Last updated:

Task-type routing

Classifying a request's task category (code, summary, chat, code-fix, etc.) and routing to the model that's best at that category.

How it works

Task-type routing is the practice of classifying an incoming LLM request into a task type (e.g. simple Q&A, code generation, reasoning, complex multi-step) and using that classification to pick the right model from a calibrated routing table. The mechanic addresses the structural fact that different models dominate different task types — small fast models handle simple tasks well, frontier models earn their price on reasoning-heavy work — and a single per-application model choice over-pays for some tasks while under-serving others.

A task classifier is typically a small fast model — a fine-tuned mini-LM, an embedding-based similarity score against a labelled corpus, or a deterministic rule set over request features. The classifier runs in 5-20ms per request, predicts a task type from a fixed taxonomy, and the router looks up the (task_type, mode) cell in a routing table to pick the model. The classifier's output isn't the answer to the user's question — it's a routing signal.

What good task taxonomy looks like

A useful task taxonomy is small (4-6 categories), distinct (each category produces different optimal model picks), and stable (the classifier can reliably distinguish them). Prism uses four:

  • simple — direct Q&A, extraction, formatting, translation. Small models often suffice; the task doesn't need reasoning depth.
  • code — code generation, code explanation, code review. Code-specialised models (or general models good at code) dominate this cell.
  • reasoning — multi-step logical inference, math, planning. Frontier models earn their price here; smaller models often produce confidently-wrong answers.
  • complex — long-context analysis, multi-document synthesis, intricate research. The most expensive cell; frontier models are typically the right choice.

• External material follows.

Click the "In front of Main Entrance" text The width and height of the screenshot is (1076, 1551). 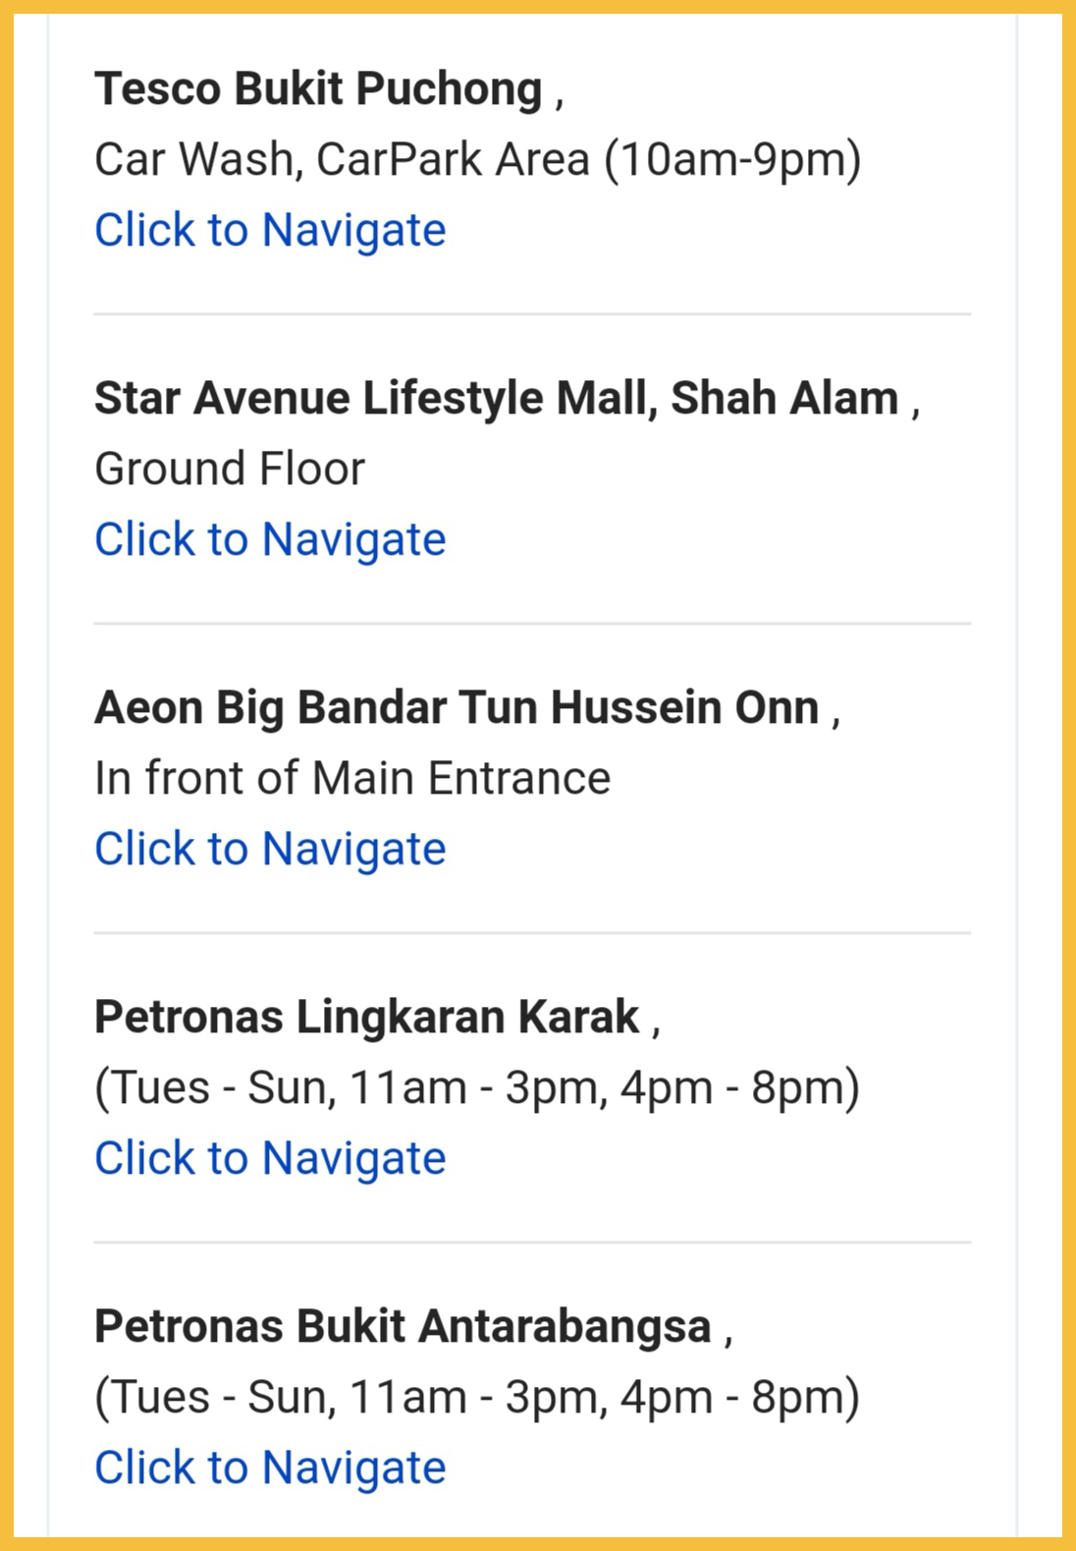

A taxonomy that's too granular (10-20 categories) makes the classifier unreliable and the routing table impossible to maintain. A taxonomy that's too coarse (2 categories — "simple" and "hard") doesn't capture enough variation to drive real savings.

The routing table

The other half of the system is the routing table — a 2-dimensional grid of (task_type, mode) cells, each filled with a model pick. The mode dimension expresses the caller's cost-quality intent (eco / balanced / sport in Prism's case); the task_type dimension expresses the classifier's judgment about the request.

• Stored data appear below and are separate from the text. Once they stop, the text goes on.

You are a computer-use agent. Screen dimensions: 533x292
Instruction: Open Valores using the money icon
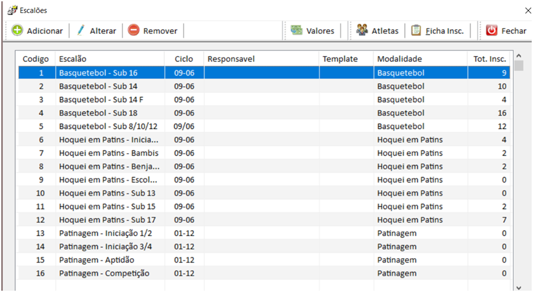pyautogui.click(x=297, y=31)
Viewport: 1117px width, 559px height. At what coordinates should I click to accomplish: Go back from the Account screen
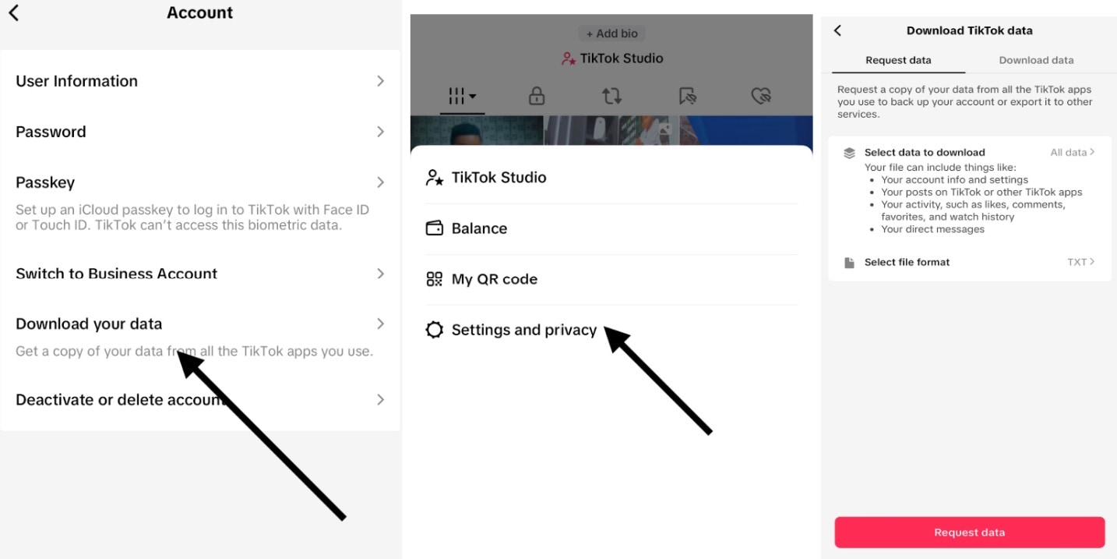click(x=14, y=12)
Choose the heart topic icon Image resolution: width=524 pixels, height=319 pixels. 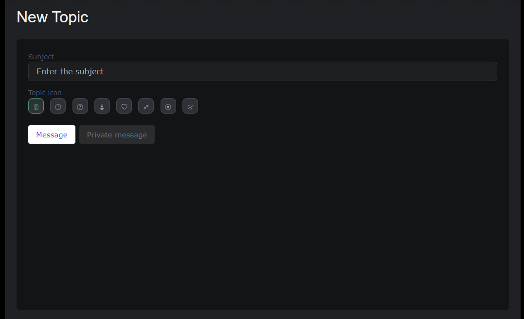124,106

The table is calibrated from measured benchmark data: per-model quality and per-model cost across each task type, with picks chosen by an optimisation rule (cheapest model meeting quality floor for eco; best quality-per-cost for balanced; highest quality for sport). The benchmark gets refreshed quarterly to catch model-catalog changes — new models, deprecated models, pricing shifts.

Why this beats hand-coded rules

A common starting point is hand-coded routing: "if the request contains code blocks, use GPT-4o; otherwise use Claude Sonnet." Simple, transparent, easy to debug. The case for task-type routing shows up when the rule set grows beyond 5-10 rules and starts conflicting, or when the task distribution is too varied for hand-coded heuristics to capture cleanly. Most mature production deployments end up with task-type routing for the classifier-driven 80% of decisions plus a small set of explicit overrides for the remaining edge cases.

See your savings before you sign up

Run our calculator on your own workload. Real provider rates, real cache math, no email gate.

Frequently asked questions

How accurate is the classifier?
Production classifiers running on the 4-category Prism taxonomy land around 88-93% top-1 accuracy on broad-domain traffic, with the bulk of errors being adjacent (simple/code or reasoning/complex boundaries). Adjacent errors typically cost little — the alternate model in the routing table for an adjacent category is usually a reasonable choice for either task type.
Does running the classifier on every request slow things down?
Marginally. The classifier adds 5-20ms p95 to the request path, against model calls that run 200-2000ms. The relative overhead is in the single-digit percent range, and the routing savings dominate the latency cost by 50-100x.
Can I override the classifier's choice?
Most gateways let you. Prism's X-Prism-Model-Prefer header (Pro+) pins a specific model regardless of the classifier's prediction — useful for cases where the calling code knows something the classifier doesn't (e.g. "this prompt is always for legal review, force a frontier model").
Does task-type routing work with code generation specifically?
Yes — code is one of the four standard task types in most taxonomies. The classifier learns to detect code-shaped prompts (presence of code blocks, programming-language syntax, code-related keywords); the routing table maps the code cell to a code-specialised or code-strong model. Prism uses Codestral, Mistral Medium, or Claude Sonnet for code-cell routing depending on mode and recent benchmark data.